(Saved entries)

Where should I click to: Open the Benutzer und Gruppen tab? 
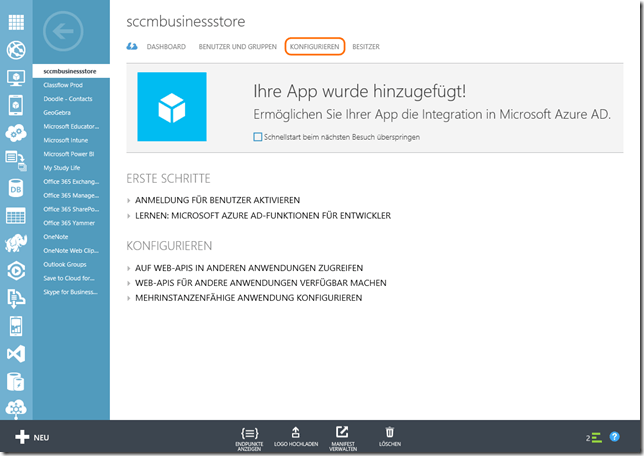240,47
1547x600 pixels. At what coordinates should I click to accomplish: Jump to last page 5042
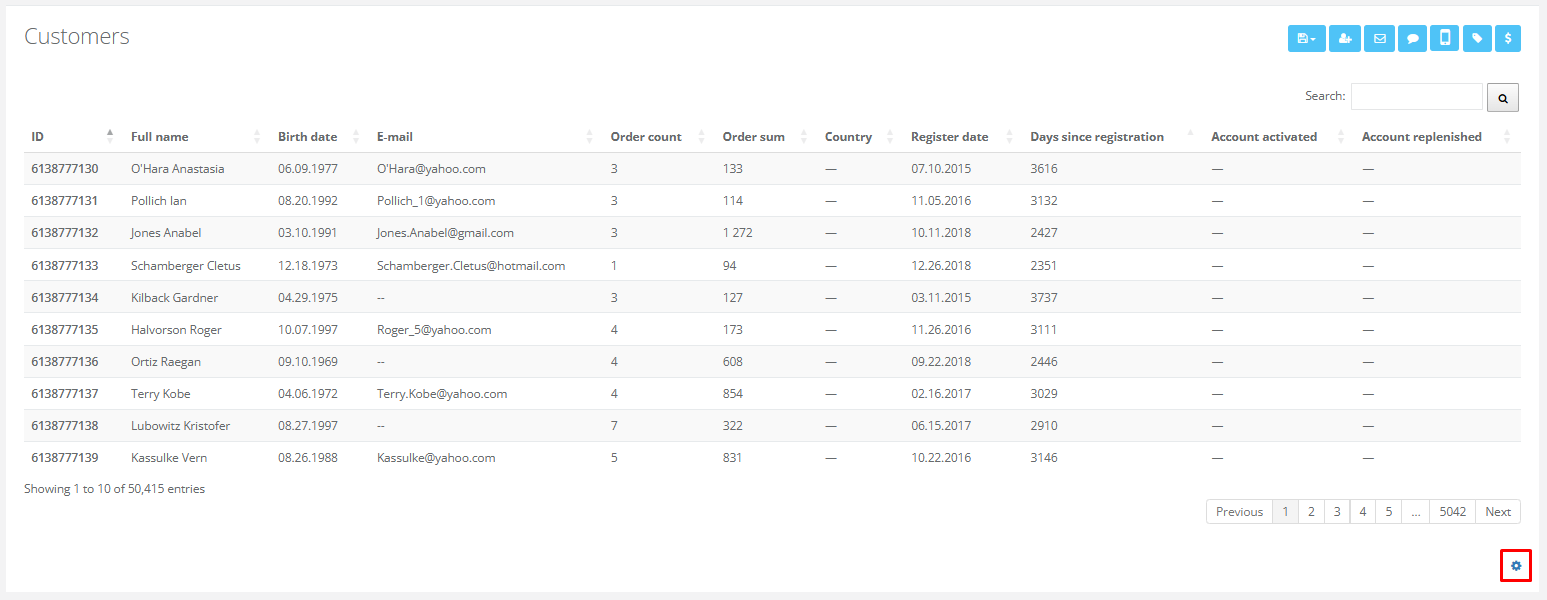1452,512
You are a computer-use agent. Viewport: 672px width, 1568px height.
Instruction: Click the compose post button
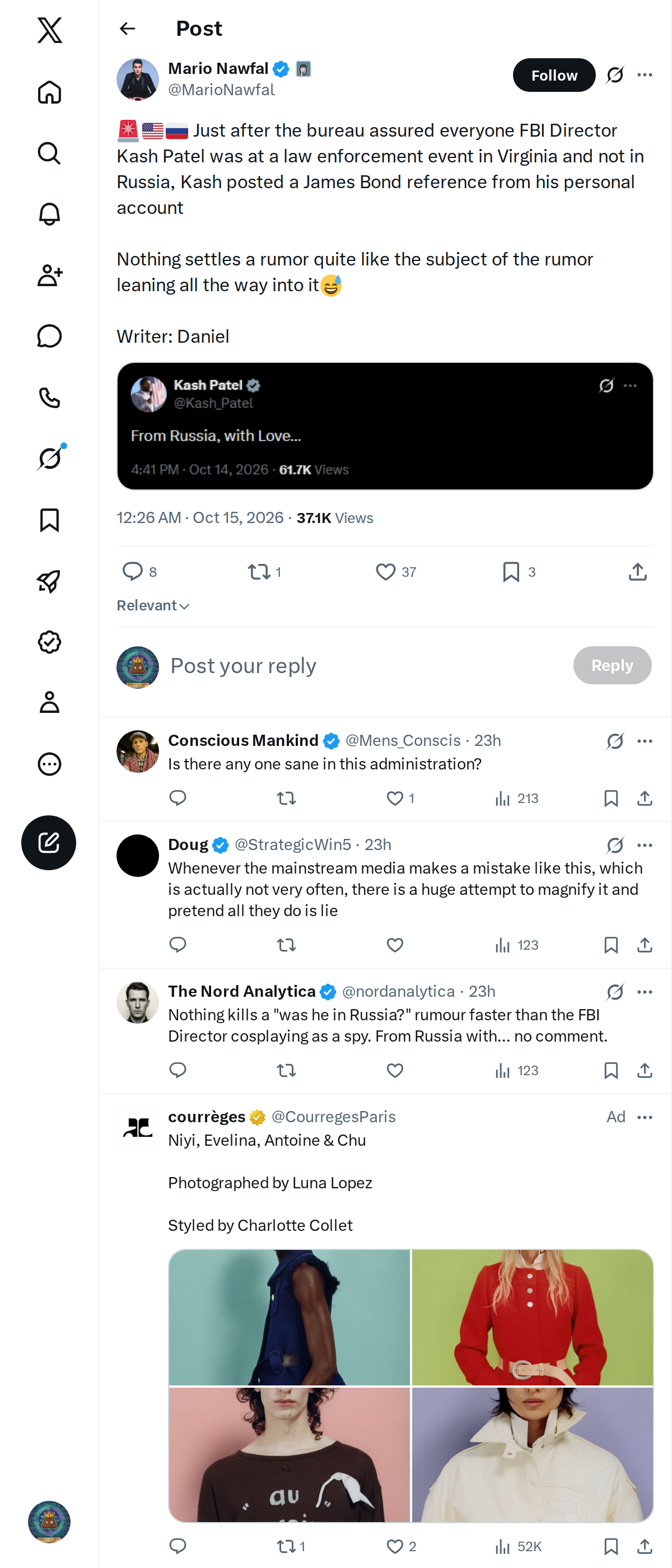pos(49,842)
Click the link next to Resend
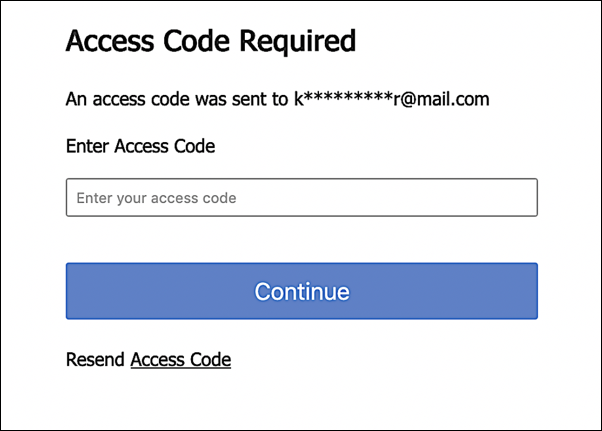This screenshot has height=431, width=602. pyautogui.click(x=180, y=359)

**Assignment**
Copy out the data above to the letter, and keep every picture out of it.

**Answer box**
Where should I click to: Open the Benutzer und Gruppen tab? 
240,47
1547x600 pixels. At what coordinates should I click to accomplish: Jump to last page 5042
1452,512
You are a computer-use agent. Viewport: 672px width, 1568px height.
Instruction: Click the compose post button
pos(49,842)
Click the link next to Resend
This screenshot has height=431, width=602. pyautogui.click(x=180, y=359)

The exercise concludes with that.